Administrations of Lunacy

“In a gripping narrative,” writes Glenda Gilmore, C. Vann Woodward Professor of History at Yale, “Segrest retells southern history through the experiences of patients committed to the Georgia State Lunatic, Idiot and Epileptic Asylum.” It is, to Gilmore’s way of thinking, an “astonishing and compelling feat” that gives voice to the 25,000 unclaimed bodies that lie in unmarked graves around the institution’s grounds.  Turning away from memoir to the depths and expanses of historical archives, Segrest takes on an epic story and brings it home.  

        

Today, 90 percent of psychiatric beds in the United States are located in jails and prisons, institutions that confine disproportionate numbers of African Americans.
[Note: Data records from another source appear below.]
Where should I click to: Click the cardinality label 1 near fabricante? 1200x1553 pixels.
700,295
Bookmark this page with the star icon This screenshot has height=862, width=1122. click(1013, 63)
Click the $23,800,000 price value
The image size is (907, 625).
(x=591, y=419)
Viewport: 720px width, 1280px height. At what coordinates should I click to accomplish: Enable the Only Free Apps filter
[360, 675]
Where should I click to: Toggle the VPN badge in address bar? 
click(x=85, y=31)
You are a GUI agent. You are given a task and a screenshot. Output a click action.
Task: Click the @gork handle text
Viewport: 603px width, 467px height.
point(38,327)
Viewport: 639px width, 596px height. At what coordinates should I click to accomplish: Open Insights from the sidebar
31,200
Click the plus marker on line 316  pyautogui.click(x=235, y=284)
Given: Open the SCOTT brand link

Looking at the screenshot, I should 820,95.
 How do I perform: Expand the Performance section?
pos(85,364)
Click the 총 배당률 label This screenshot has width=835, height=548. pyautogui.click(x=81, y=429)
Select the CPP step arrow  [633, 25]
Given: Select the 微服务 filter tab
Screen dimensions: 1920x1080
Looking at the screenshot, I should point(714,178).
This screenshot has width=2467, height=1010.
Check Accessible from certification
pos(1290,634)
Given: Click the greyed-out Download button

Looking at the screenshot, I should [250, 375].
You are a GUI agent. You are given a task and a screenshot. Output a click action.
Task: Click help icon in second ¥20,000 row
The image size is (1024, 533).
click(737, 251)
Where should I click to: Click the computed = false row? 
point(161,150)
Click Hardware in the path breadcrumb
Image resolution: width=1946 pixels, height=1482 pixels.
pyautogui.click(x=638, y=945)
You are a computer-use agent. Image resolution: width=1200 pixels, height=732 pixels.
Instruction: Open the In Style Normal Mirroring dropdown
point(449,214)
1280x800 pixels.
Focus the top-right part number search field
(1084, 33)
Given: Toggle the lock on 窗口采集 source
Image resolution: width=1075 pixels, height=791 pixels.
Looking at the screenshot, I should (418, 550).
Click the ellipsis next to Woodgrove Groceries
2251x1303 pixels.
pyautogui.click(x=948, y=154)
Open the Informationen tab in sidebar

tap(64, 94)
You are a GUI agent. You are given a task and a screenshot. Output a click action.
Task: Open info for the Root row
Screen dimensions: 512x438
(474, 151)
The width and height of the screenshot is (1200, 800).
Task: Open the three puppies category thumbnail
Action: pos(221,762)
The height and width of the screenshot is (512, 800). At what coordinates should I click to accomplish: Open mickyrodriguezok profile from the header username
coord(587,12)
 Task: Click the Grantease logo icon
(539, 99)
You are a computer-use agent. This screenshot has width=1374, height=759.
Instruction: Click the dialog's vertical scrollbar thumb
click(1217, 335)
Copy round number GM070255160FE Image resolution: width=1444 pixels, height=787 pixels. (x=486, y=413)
After more than a decade of research, Mab Segrest locates the deep historical roots of this startling fact, turning her sights on a long-forgotten cauldron of racial ideology:  the state mental asylum system in which psychiatry was born and whose influences extend into our troubled present. 

 

In December 1842, The Georgia State Lunatic, Idiot and Epileptic Asylum was opened on land stolen from the Muscogees in a building paid for by state profits from that theft.  For the first quarter of a century, its patients were the white settlers whose psyches were shaped by these wars of displacement and the inherent violence of plantation slavery.  After Emancipation, counties sent African Americans into a growing psychiatric fiefdom brutally segregated by race with its modern diagnostic categories blaming the people that Jim Crow most harmed and also marginalizing women, sexual outcasts, and the white poor. 

 

Over a hundred years later, it had become the largest insane asylum in the world with over ten thousand patients, considered by psychiatric historians as “American asylum psychiatry writ large.”  Administrations of Lunacy tells the story of this iconic and infamous southern institution, a history that was all but erased from popular memory and within the psychiatric profession. Its revelations are, by turns, infuriating, tender, funny, scathing – and always surprising.

           

Through meticulous research and riveting accounts of historical characters, Segrest reveals how modern psychiatric practice was forged in the traumas of slavery, the Civil War, Reconstruction, and Jim Crow.  Deftly connecting this history to the modern era, Segrest then shows from a single asylum the factors that helped set the stage for the eugenic theories of the twentieth century and the persistent racial ideologies with devastating consequences in our own times.  She also traces the connections to today’s dissident psychiatric practices that offer sanity and create justice.

 

Being hailed as a landmark of scholarship, a gripping and compelling narrative, and a monumental accomplishment, Administrations of Lunacy restores a vital thread between past and present and reveals the tangled racial roots of psychiatry in America.